SOURCE DATA:
== Segment start ==
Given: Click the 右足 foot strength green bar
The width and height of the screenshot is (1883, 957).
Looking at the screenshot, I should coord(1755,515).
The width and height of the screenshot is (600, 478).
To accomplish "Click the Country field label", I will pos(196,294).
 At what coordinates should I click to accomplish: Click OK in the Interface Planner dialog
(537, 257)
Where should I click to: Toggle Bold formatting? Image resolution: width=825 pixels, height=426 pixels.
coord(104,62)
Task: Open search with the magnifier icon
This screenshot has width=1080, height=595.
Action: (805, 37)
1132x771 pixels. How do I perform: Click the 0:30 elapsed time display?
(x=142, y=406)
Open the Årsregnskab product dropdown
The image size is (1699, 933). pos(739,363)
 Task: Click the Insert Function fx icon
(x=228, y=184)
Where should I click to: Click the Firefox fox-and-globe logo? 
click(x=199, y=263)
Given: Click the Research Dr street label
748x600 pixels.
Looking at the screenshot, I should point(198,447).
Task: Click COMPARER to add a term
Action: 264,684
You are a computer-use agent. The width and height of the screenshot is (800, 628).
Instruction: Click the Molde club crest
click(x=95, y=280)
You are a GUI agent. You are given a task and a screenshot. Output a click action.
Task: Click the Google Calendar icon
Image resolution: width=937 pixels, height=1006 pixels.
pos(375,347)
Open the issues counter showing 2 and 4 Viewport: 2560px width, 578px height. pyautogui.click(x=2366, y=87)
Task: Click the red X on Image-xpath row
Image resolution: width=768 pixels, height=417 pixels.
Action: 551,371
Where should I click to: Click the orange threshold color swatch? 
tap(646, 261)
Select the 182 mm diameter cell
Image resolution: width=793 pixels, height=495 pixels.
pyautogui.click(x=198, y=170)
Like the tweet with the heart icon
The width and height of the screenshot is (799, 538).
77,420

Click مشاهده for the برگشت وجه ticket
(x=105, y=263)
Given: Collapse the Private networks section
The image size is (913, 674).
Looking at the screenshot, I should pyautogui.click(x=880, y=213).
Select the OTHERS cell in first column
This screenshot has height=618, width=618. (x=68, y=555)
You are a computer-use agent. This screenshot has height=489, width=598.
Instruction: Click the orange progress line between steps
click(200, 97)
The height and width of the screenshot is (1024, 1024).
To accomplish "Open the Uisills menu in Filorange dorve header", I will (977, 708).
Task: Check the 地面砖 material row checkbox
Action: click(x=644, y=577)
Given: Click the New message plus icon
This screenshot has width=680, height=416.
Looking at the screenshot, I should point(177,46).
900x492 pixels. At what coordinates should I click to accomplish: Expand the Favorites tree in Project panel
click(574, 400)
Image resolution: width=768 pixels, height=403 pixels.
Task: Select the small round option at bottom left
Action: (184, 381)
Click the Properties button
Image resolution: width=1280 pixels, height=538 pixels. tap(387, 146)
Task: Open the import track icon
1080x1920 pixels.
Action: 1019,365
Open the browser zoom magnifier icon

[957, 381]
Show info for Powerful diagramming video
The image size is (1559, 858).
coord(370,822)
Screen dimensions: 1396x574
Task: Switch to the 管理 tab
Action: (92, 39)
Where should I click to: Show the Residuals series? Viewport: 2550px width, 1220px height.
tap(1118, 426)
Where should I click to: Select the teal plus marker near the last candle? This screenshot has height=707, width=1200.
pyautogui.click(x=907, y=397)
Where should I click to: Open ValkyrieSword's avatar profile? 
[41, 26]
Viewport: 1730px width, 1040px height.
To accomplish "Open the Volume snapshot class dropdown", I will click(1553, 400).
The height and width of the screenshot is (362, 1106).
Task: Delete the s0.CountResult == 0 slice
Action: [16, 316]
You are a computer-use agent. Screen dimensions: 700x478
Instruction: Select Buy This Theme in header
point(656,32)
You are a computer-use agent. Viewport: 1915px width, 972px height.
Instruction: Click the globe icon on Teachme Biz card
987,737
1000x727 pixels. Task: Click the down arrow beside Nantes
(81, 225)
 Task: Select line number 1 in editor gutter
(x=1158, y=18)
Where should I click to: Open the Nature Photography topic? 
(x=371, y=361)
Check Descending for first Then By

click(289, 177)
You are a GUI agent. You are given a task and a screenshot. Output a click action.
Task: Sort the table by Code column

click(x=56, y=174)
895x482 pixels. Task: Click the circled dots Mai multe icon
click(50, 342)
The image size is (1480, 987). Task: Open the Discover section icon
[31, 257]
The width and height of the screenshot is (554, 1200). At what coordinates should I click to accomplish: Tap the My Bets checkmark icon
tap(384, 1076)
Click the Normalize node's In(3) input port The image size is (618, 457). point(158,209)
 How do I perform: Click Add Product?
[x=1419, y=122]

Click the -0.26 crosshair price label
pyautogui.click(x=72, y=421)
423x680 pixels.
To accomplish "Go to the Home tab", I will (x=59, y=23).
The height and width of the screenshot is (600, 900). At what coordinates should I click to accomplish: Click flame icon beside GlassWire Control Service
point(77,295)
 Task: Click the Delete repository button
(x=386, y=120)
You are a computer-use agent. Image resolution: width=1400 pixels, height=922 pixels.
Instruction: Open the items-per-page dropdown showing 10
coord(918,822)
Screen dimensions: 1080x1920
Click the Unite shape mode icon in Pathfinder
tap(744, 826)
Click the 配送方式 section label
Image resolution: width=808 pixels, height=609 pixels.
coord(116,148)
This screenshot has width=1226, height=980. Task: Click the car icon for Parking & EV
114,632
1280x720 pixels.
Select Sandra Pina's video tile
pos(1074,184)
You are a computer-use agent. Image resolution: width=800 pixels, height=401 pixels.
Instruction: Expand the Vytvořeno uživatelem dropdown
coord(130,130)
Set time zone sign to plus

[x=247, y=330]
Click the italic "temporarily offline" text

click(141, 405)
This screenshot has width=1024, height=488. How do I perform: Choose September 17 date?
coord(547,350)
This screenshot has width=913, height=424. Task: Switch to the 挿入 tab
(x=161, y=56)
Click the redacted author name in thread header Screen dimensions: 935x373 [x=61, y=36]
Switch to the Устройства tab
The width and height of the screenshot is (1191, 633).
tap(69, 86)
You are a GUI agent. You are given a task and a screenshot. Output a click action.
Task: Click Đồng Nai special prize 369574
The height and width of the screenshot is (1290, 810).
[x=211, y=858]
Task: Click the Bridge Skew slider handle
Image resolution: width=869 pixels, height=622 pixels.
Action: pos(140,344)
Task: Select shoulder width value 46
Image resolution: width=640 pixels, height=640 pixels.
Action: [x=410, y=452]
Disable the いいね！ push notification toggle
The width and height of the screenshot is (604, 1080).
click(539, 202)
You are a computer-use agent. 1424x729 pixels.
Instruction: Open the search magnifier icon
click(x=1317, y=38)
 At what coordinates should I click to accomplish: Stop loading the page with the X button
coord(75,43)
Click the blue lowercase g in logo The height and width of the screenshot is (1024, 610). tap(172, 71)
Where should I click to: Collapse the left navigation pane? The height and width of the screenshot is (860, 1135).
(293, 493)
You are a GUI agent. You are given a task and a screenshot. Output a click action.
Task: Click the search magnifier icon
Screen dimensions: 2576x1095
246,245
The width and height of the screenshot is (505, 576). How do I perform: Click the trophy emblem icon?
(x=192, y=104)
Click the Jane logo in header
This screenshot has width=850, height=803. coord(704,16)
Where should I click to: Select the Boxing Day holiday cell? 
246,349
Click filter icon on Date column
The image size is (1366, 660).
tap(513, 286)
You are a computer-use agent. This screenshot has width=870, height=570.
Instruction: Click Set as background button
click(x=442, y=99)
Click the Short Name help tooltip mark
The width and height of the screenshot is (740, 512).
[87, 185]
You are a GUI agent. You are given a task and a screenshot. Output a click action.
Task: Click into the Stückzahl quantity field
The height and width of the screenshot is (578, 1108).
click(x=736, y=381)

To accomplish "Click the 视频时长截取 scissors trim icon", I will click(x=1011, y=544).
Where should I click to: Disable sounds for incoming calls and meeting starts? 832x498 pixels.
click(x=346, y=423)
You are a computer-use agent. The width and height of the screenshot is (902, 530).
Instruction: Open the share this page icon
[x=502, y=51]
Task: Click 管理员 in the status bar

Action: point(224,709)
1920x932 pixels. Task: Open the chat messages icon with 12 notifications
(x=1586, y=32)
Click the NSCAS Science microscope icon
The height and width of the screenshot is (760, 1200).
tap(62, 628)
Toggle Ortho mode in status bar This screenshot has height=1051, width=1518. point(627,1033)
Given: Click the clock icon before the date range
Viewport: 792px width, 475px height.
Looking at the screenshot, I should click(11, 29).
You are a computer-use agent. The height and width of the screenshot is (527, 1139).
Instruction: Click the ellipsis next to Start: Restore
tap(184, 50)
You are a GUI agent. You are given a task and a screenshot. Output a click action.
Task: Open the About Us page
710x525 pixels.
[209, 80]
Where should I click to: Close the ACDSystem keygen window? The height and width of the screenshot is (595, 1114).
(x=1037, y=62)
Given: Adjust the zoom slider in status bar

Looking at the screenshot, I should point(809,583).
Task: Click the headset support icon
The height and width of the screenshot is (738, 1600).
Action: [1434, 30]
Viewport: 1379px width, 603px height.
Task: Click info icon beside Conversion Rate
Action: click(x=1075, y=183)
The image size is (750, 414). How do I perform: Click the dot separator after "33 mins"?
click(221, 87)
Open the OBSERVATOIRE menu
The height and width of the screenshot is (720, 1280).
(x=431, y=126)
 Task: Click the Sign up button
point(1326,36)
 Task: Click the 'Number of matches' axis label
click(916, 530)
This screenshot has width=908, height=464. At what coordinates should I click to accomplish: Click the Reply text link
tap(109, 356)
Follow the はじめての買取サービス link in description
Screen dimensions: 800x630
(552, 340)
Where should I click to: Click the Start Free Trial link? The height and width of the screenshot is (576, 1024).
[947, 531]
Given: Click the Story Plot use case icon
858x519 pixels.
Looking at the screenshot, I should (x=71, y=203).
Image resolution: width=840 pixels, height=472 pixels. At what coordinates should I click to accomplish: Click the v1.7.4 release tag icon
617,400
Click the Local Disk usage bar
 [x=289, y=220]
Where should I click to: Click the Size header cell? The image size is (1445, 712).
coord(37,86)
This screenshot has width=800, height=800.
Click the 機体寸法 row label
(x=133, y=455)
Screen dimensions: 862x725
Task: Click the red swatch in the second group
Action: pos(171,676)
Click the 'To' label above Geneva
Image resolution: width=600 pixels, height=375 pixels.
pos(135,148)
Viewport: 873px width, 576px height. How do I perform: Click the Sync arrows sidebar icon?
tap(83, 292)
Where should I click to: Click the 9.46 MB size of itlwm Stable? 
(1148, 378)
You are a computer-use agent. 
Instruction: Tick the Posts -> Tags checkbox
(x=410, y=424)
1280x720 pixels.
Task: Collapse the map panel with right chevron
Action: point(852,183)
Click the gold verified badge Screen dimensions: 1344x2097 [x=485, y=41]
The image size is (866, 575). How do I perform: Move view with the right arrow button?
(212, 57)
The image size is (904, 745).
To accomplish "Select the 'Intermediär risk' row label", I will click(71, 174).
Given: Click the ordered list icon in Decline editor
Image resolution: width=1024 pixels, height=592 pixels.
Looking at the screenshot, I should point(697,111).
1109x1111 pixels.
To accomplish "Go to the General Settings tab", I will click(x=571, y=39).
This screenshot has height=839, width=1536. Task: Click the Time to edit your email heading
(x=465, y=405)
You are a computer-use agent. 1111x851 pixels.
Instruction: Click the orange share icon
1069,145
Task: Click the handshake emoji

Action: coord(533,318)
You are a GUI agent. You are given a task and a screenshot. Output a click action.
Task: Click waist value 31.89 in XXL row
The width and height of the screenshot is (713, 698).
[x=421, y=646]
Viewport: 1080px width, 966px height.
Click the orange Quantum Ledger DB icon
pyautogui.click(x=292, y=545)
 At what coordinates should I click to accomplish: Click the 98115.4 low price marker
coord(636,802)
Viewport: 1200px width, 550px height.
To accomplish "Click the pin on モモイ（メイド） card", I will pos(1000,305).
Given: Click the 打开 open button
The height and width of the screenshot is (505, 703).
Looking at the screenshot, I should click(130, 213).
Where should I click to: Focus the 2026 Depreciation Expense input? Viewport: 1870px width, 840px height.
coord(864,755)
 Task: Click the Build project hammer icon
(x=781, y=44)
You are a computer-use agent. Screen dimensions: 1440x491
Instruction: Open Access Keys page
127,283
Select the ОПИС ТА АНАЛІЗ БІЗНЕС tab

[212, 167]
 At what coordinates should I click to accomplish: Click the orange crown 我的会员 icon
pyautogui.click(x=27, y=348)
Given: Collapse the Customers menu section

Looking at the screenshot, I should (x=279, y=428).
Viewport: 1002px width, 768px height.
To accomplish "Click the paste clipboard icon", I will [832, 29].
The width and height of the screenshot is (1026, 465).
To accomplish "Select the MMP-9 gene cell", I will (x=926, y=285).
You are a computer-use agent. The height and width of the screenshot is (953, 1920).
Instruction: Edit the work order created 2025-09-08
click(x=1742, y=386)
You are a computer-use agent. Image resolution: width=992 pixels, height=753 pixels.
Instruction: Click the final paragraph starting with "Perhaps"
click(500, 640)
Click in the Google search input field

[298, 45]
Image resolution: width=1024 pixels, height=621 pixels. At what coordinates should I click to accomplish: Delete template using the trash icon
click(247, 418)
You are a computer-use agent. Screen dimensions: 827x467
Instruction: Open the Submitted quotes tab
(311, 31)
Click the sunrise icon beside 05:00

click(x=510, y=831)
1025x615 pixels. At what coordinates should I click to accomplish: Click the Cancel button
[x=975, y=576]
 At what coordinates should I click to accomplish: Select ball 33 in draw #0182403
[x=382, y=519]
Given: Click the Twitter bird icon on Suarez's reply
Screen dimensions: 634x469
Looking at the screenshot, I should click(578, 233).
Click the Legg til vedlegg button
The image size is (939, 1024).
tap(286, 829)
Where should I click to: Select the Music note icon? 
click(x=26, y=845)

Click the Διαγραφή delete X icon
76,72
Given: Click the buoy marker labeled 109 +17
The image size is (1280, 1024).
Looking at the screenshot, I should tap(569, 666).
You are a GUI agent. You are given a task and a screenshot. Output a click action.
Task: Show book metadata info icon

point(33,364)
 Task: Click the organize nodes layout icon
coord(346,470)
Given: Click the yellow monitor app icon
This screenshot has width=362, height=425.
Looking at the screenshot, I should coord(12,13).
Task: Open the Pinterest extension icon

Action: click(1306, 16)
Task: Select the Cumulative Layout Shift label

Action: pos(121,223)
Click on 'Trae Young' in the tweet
== Segment end ==
ASSIGNED TASK:
Repeat, exactly as they stand above, the lines from the line with "748x600 pixels." to the line with "The height and width of the screenshot is (1024, 1024).", both lines included.

OUTPUT:
748x600 pixels.
Looking at the screenshot, I should point(198,447).
Task: Click COMPARER to add a term
Action: 264,684
You are a computer-use agent. The width and height of the screenshot is (800, 628).
Instruction: Click the Molde club crest
click(x=95, y=280)
You are a GUI agent. You are given a task and a screenshot. Output a click action.
Task: Click the Google Calendar icon
Image resolution: width=937 pixels, height=1006 pixels.
pos(375,347)
Open the issues counter showing 2 and 4 Viewport: 2560px width, 578px height. pyautogui.click(x=2366, y=87)
Task: Click the red X on Image-xpath row
Image resolution: width=768 pixels, height=417 pixels.
Action: 551,371
Where should I click to: Click the orange threshold color swatch? 
tap(646, 261)
Select the 182 mm diameter cell
Image resolution: width=793 pixels, height=495 pixels.
pyautogui.click(x=198, y=170)
Like the tweet with the heart icon
The width and height of the screenshot is (799, 538).
77,420

Click مشاهده for the برگشت وجه ticket
(x=105, y=263)
Given: Collapse the Private networks section
The image size is (913, 674).
Looking at the screenshot, I should pyautogui.click(x=880, y=213).
Select the OTHERS cell in first column
This screenshot has height=618, width=618. (x=68, y=555)
You are a computer-use agent. This screenshot has height=489, width=598.
Instruction: Click the orange progress line between steps
click(200, 97)
The height and width of the screenshot is (1024, 1024).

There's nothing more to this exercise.